***** STORED ROWS *****

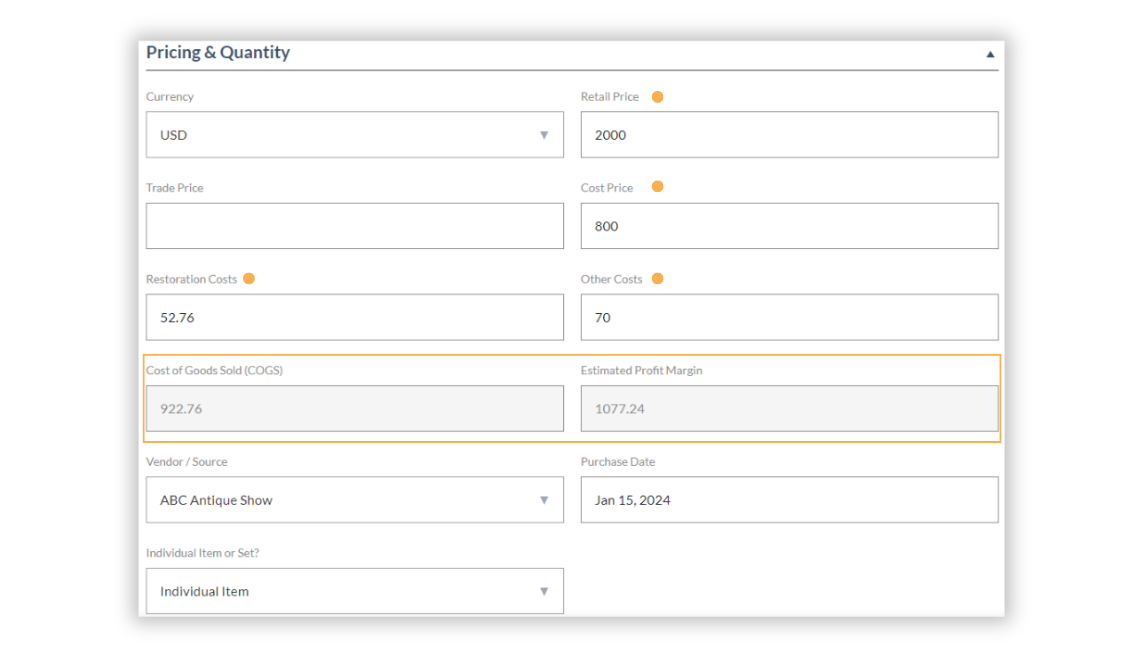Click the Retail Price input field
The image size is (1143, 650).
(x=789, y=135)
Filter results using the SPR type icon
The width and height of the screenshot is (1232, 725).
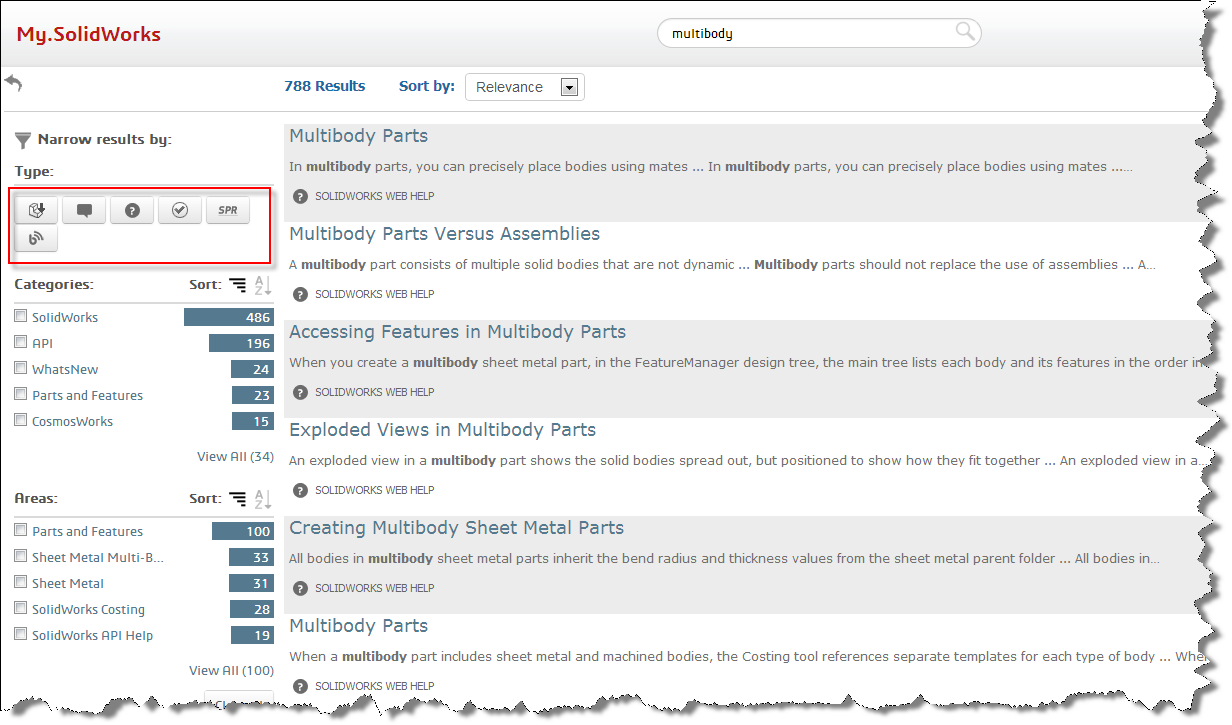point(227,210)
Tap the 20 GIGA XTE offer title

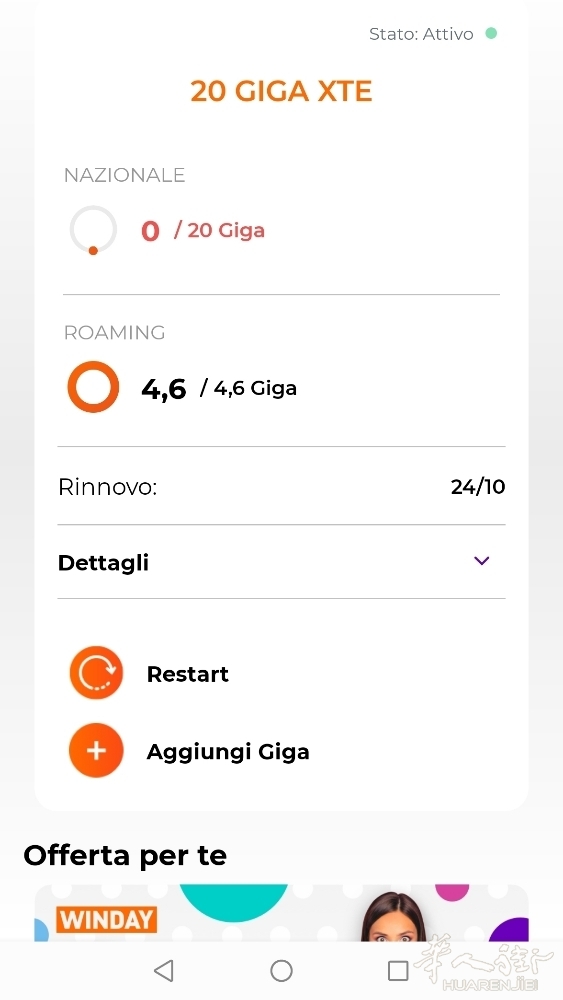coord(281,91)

*****
***** STORED ROWS *****

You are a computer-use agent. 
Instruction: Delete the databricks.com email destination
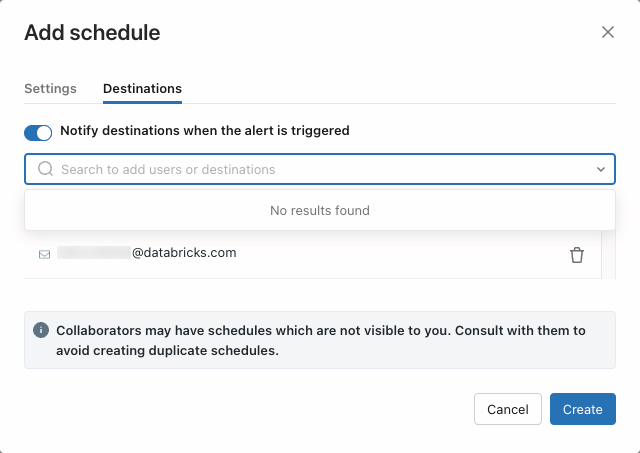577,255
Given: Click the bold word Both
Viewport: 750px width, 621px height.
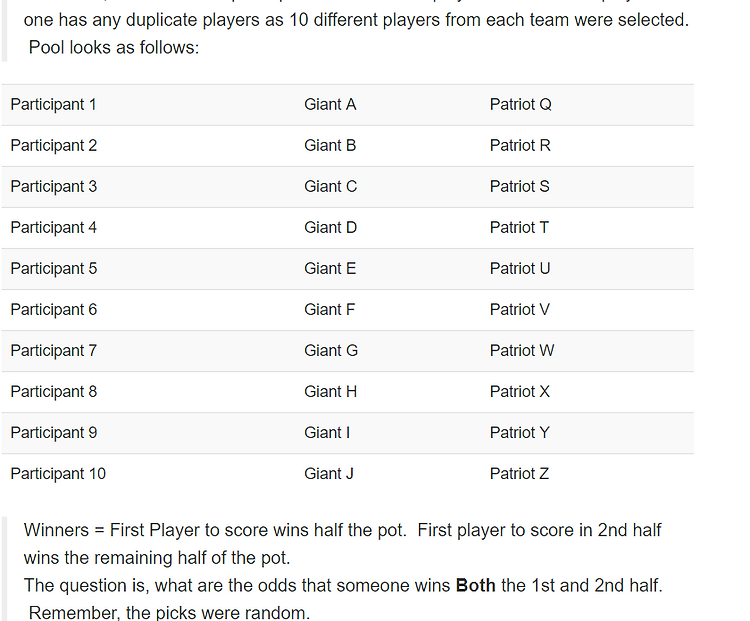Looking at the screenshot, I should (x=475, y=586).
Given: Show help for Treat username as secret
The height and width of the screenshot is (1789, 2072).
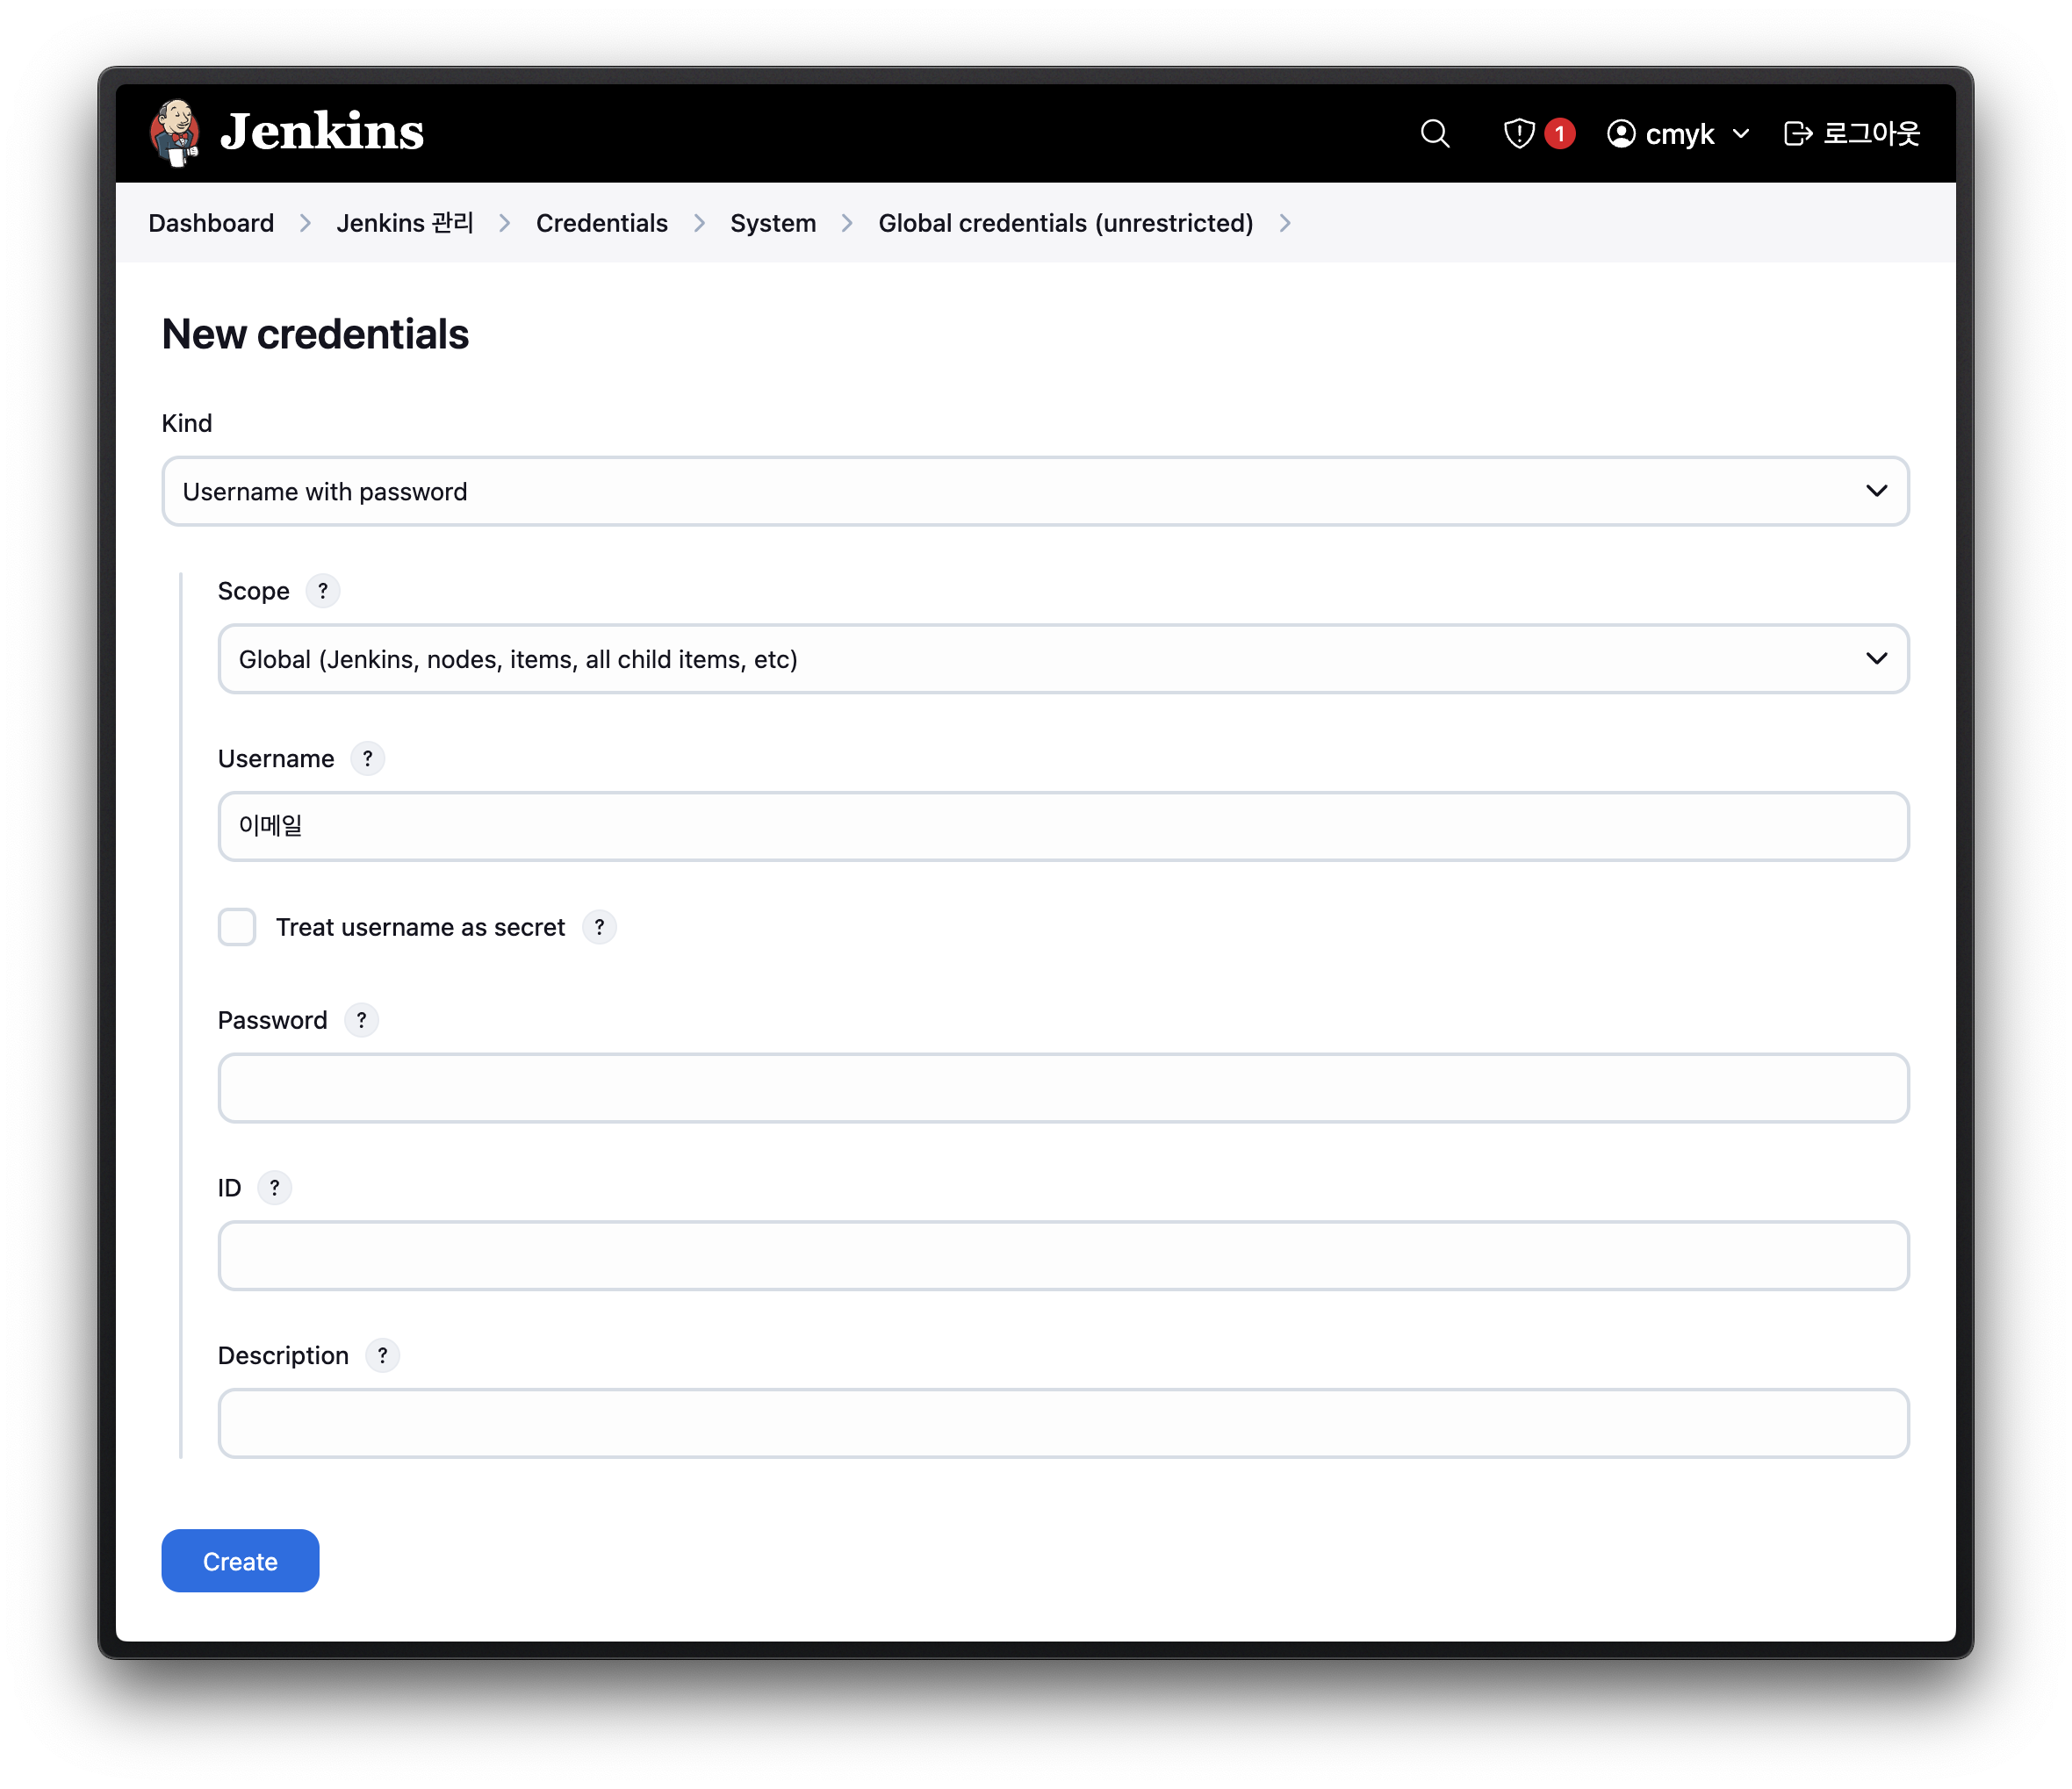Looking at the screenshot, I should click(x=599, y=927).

*****
***** STORED ROWS *****

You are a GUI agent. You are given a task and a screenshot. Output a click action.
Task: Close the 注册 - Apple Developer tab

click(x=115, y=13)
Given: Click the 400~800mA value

*****

PROBLEM DETAILS: Reproduce the items verbatim, everything from the line containing "Click the Retail Price input field" down to the line containing "coord(281,91)", both of those lines included. Leave the pictures out of your answer.

CORRECT RESULT:
Click the Retail Price input field
The image size is (1143, 650).
(x=789, y=135)
Filter results using the SPR type icon
The width and height of the screenshot is (1232, 725).
point(227,210)
Tap the 20 GIGA XTE offer title

coord(281,91)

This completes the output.